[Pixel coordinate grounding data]
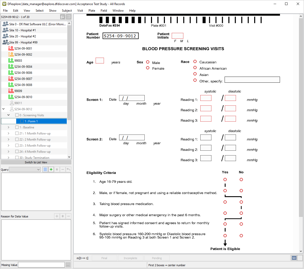
Task: Click the Age input field
Action: pos(100,61)
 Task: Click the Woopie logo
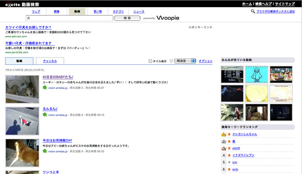168,18
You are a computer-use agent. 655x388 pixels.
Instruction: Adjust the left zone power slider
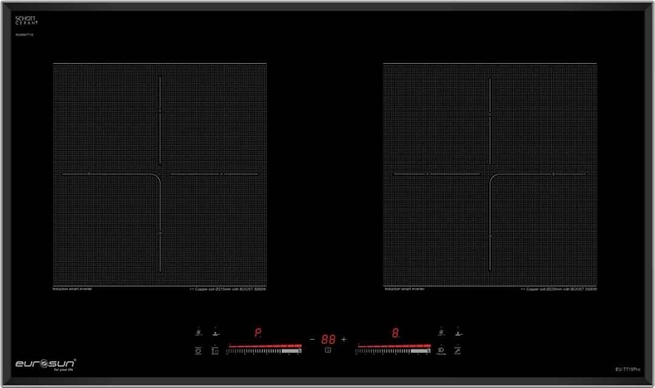(264, 349)
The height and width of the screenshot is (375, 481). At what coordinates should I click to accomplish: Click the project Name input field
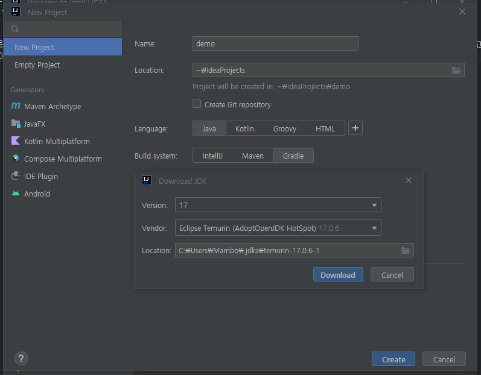(275, 43)
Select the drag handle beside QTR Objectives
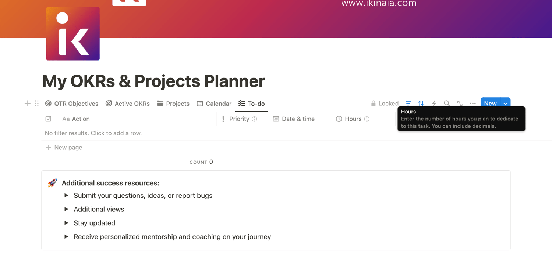The image size is (552, 254). point(36,104)
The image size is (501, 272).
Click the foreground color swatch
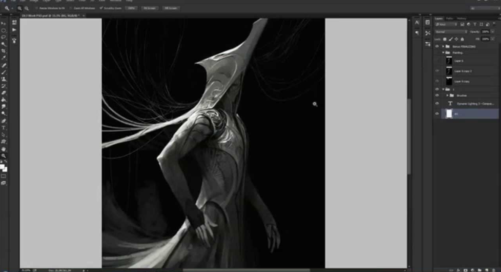pos(2,167)
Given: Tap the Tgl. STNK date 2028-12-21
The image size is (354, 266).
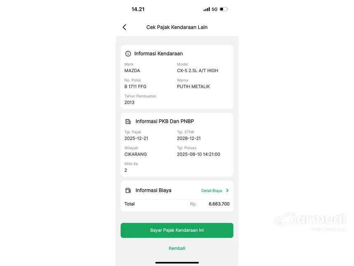Looking at the screenshot, I should tap(189, 139).
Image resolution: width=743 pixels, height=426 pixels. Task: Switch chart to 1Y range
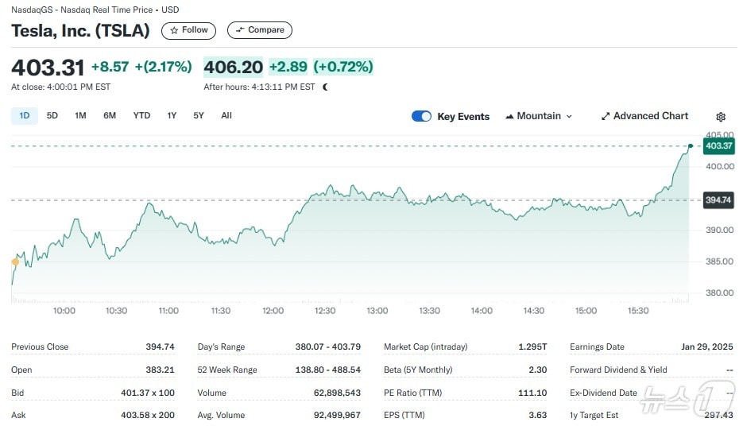[x=172, y=116]
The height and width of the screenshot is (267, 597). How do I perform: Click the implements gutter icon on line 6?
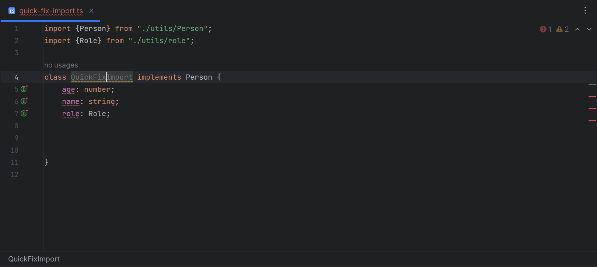click(x=24, y=101)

> _EXERCISE REQUIREMENTS_: Restate, word for word, each line from the one with "The height and width of the screenshot is (267, 597)." to the end of the entries, both included, and keep every picture out.

> _EXPECTED ANSWER_:
The height and width of the screenshot is (267, 597). How do I perform: Click the implements gutter icon on line 6?
click(x=24, y=101)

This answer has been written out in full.